Do Beliefs About Intelligence Drive Engagement in Online Learning?
Exploring the Impact of Growth and Fixed Mindsets
DOI:
https://doi.org/10.14742/apubs.2024.1421Keywords:
online learning behaviour, intelligence beliefs, learning management system, learning analytics, engagementAbstract
This study investigates the relationship between students’ beliefs about intelligence (fixed vs. growth mindset) and their engagement and behaviour in an online learning platform. The data was collected from 28 students enrolled in COMP90082 – Software Project subject at The University of Melbourne. Students’ beliefs about intelligence were measured through a survey administered during the first week, while their online learning behaviours were captured through clickstream data from the learning management system.

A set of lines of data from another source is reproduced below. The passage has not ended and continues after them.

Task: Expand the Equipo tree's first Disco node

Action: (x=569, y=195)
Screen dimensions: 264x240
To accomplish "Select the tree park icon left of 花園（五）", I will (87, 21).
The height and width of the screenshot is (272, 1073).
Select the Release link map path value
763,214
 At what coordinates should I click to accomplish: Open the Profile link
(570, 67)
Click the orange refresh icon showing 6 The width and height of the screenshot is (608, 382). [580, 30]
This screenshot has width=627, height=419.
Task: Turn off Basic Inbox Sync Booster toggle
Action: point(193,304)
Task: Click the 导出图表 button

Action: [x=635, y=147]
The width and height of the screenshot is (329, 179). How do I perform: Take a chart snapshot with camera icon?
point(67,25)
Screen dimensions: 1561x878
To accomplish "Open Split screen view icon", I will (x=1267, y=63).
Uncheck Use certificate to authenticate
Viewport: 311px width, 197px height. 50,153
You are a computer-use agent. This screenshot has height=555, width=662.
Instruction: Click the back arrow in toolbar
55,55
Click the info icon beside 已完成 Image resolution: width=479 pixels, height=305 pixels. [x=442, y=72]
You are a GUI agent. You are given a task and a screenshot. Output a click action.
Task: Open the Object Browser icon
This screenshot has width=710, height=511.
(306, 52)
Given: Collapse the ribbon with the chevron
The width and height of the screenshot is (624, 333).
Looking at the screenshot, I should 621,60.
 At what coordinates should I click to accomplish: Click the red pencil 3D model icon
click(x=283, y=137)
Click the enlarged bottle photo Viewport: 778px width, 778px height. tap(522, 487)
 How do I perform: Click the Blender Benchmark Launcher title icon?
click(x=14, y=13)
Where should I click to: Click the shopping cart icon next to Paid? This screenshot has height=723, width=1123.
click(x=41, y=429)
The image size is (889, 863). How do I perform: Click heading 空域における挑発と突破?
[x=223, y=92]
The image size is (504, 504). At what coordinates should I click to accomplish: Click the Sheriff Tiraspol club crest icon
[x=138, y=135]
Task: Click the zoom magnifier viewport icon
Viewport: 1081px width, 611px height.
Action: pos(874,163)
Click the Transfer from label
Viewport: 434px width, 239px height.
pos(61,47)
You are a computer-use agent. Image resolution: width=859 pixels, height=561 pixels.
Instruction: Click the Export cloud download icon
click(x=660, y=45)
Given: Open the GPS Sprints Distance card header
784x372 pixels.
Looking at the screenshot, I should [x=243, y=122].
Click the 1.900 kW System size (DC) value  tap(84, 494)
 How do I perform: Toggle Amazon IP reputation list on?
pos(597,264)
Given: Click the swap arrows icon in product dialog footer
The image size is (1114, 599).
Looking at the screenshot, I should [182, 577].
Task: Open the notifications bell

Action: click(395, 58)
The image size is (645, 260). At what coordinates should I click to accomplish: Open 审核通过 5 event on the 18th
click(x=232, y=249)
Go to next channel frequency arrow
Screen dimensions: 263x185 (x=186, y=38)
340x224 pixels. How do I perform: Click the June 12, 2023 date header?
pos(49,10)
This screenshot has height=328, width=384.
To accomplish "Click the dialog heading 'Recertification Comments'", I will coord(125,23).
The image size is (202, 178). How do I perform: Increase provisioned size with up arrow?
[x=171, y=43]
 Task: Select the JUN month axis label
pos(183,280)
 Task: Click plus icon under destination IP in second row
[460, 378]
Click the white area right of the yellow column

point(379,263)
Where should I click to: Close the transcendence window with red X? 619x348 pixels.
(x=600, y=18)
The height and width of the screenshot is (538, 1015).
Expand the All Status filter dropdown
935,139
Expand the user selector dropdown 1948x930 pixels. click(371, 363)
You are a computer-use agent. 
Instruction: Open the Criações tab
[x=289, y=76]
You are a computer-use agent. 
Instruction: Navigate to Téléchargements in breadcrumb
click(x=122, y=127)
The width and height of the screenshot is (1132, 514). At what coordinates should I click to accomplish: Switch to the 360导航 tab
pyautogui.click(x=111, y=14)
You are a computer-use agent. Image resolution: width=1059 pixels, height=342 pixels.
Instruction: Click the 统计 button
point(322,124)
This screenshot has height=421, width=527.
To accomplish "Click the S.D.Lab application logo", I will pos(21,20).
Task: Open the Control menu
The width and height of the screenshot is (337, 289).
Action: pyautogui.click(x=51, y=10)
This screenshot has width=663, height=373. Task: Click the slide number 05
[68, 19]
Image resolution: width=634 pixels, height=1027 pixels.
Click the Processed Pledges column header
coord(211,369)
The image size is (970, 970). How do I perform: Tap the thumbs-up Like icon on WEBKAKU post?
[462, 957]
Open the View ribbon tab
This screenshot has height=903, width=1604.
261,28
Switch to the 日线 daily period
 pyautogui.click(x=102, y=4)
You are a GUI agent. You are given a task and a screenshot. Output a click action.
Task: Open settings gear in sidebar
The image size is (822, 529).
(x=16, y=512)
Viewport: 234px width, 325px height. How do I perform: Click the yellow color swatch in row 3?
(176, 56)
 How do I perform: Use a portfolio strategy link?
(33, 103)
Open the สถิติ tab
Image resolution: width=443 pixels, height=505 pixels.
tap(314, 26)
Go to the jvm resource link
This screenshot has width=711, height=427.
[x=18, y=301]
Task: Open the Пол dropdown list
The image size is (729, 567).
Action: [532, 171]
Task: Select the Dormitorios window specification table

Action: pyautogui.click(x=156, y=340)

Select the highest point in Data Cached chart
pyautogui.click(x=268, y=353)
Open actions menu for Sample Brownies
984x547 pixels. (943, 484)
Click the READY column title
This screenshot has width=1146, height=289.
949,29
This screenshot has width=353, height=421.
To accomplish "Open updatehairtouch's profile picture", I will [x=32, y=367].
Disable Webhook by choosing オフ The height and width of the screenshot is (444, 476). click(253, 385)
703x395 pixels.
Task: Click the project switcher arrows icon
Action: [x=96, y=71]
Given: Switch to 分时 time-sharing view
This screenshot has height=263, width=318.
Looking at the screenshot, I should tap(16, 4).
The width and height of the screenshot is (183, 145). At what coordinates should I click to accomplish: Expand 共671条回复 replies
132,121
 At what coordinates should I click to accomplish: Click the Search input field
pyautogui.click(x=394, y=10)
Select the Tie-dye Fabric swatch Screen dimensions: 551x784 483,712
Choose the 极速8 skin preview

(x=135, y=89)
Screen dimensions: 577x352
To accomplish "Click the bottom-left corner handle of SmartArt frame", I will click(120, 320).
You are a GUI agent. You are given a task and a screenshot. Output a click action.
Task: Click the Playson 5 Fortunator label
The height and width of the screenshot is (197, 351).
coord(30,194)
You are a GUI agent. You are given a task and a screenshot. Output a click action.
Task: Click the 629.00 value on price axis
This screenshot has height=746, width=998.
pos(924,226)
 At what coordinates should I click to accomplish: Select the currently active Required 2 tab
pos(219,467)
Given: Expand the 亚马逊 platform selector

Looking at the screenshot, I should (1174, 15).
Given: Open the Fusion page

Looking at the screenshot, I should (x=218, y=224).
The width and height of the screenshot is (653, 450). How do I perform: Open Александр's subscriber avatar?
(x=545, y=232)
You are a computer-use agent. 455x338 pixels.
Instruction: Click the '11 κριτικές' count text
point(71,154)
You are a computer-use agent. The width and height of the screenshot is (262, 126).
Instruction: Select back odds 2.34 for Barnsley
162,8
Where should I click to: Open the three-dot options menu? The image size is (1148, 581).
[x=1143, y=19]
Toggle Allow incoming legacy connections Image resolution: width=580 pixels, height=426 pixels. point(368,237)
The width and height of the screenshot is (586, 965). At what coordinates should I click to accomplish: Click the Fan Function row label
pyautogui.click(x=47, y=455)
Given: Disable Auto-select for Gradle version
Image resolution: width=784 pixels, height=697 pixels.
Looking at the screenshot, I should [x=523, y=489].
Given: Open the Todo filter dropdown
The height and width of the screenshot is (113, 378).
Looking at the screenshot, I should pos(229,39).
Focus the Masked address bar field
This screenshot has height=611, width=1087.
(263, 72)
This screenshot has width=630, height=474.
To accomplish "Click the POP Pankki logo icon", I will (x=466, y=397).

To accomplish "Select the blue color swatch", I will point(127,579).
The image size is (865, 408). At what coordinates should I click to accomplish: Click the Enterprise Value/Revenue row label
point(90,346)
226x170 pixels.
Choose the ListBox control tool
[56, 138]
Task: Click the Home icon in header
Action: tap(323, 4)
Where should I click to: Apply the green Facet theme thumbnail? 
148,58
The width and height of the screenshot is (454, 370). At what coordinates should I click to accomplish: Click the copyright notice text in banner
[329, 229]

The study adopted a two-fold approach: first, students’ learning strategies were identified through cluster analysis of their online session duration. By examining over 41,000 learning actions —such as accessing course materials, participating in discussions, and completing assignments— three distinct learning strategies emerged: “light”, “light-intensive”, and “intensive.” Subsequently, the relationship between these learning strategies and students’ beliefs about intelligence was examined using data visualisation techniques, chi-square tests, and logistic regression models. The findings revealed that students with a growth mindset were more likely to adopt intensive and engaged learning approaches within the online platform. Conversely, those with a fixed mindset tended to exhibit lower engagement levels and less intensive learning strategies. The study may contribute to the growing literature on the psychology of online learning and highlight the potential for tailoring instructional interventions and platform design to foster a growth mindset, thereby enhancing student engagement and academic success in digital learning environments.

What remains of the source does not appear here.